• _About this exercise_: The expected result is the full listing, retyped exactly, without a single picture.

• _Exercise data_:
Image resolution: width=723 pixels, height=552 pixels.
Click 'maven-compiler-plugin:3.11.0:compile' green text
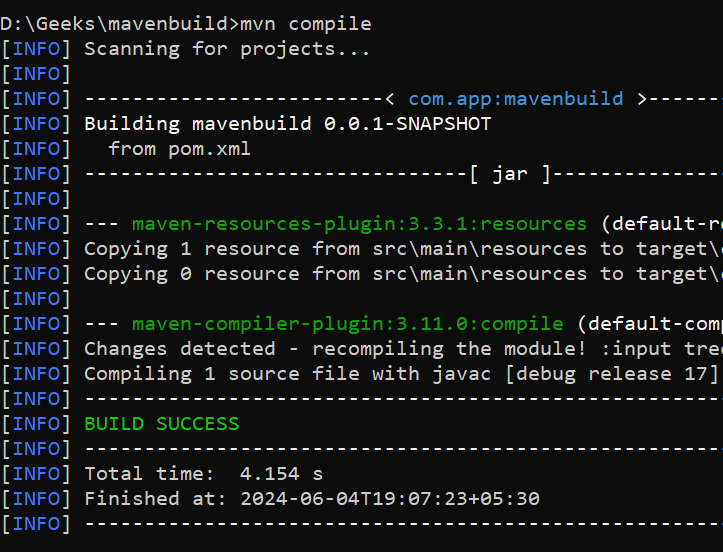(348, 324)
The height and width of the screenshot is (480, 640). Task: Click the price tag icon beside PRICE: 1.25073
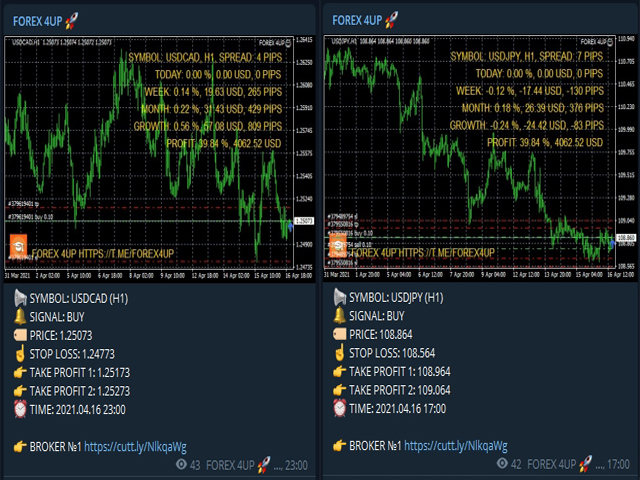pyautogui.click(x=21, y=335)
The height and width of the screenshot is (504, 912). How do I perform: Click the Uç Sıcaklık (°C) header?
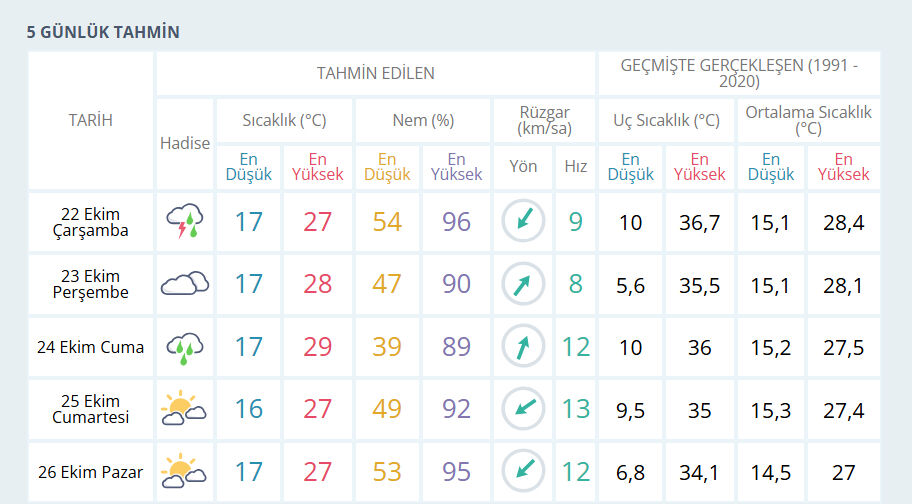point(666,120)
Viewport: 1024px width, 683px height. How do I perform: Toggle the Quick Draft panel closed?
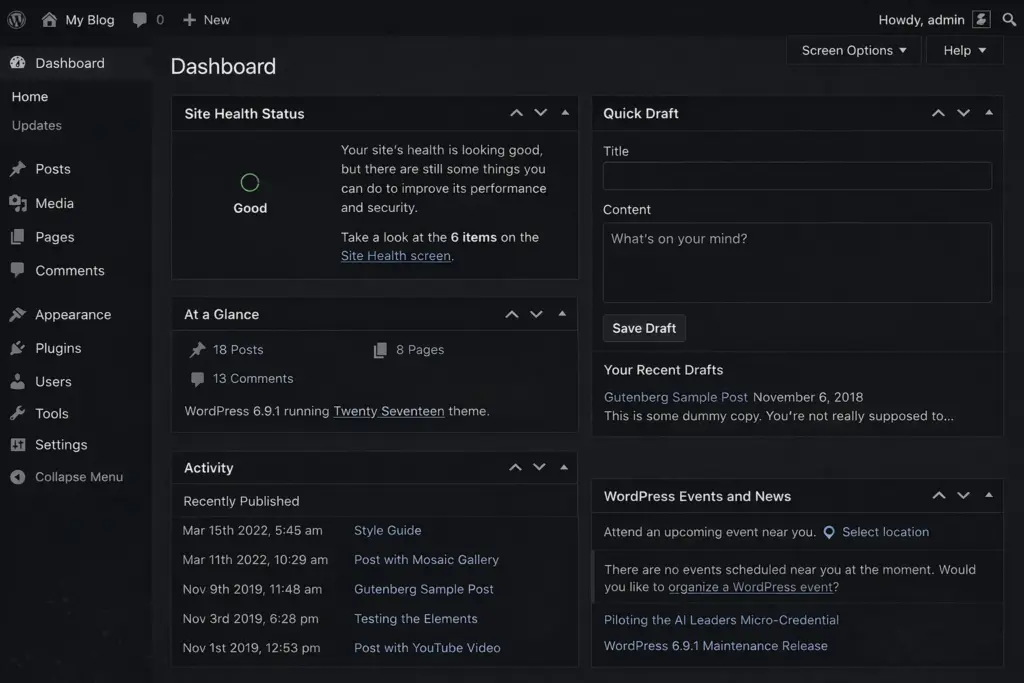click(x=989, y=113)
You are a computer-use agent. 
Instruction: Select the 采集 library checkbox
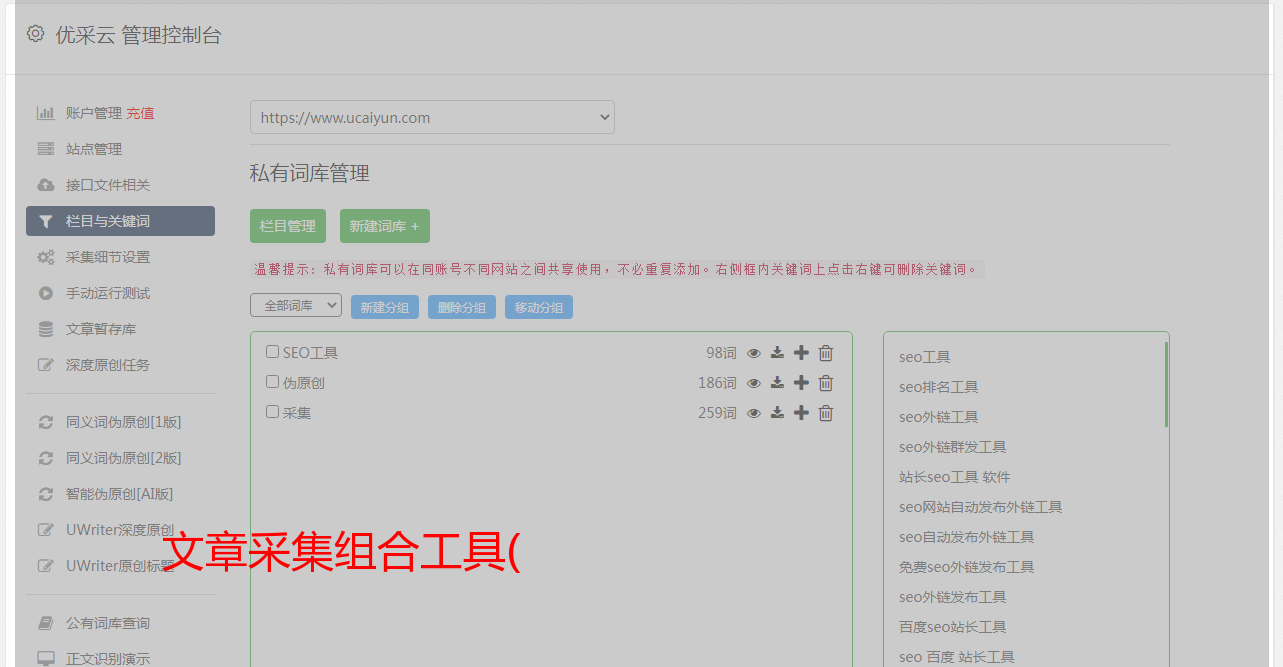272,412
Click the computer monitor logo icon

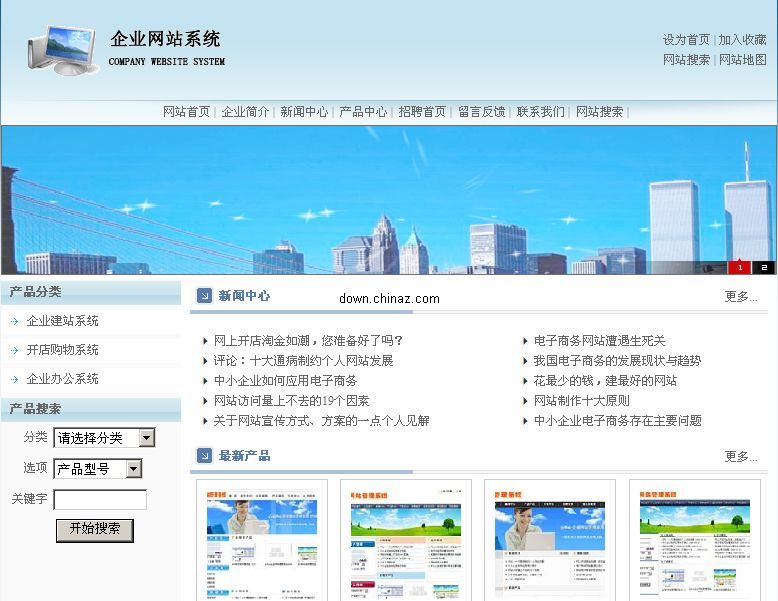pos(64,49)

• _Solved exercise_:
Image resolution: width=723 pixels, height=552 pixels.
Click 'maven-compiler-plugin:3.11.0:compile' green text
(348, 324)
The height and width of the screenshot is (480, 640). Task: Click the price tag icon beside PRICE: 1.25073
pyautogui.click(x=21, y=335)
The height and width of the screenshot is (504, 912). How do I perform: Click the Uç Sıcaklık (°C) header?
point(666,120)
Viewport: 1024px width, 683px height. How do I perform: Toggle the Quick Draft panel closed?
click(x=989, y=113)
You are a computer-use agent. 
Instruction: Select the 采集 library checkbox
272,412
Click the computer monitor logo icon

pos(64,49)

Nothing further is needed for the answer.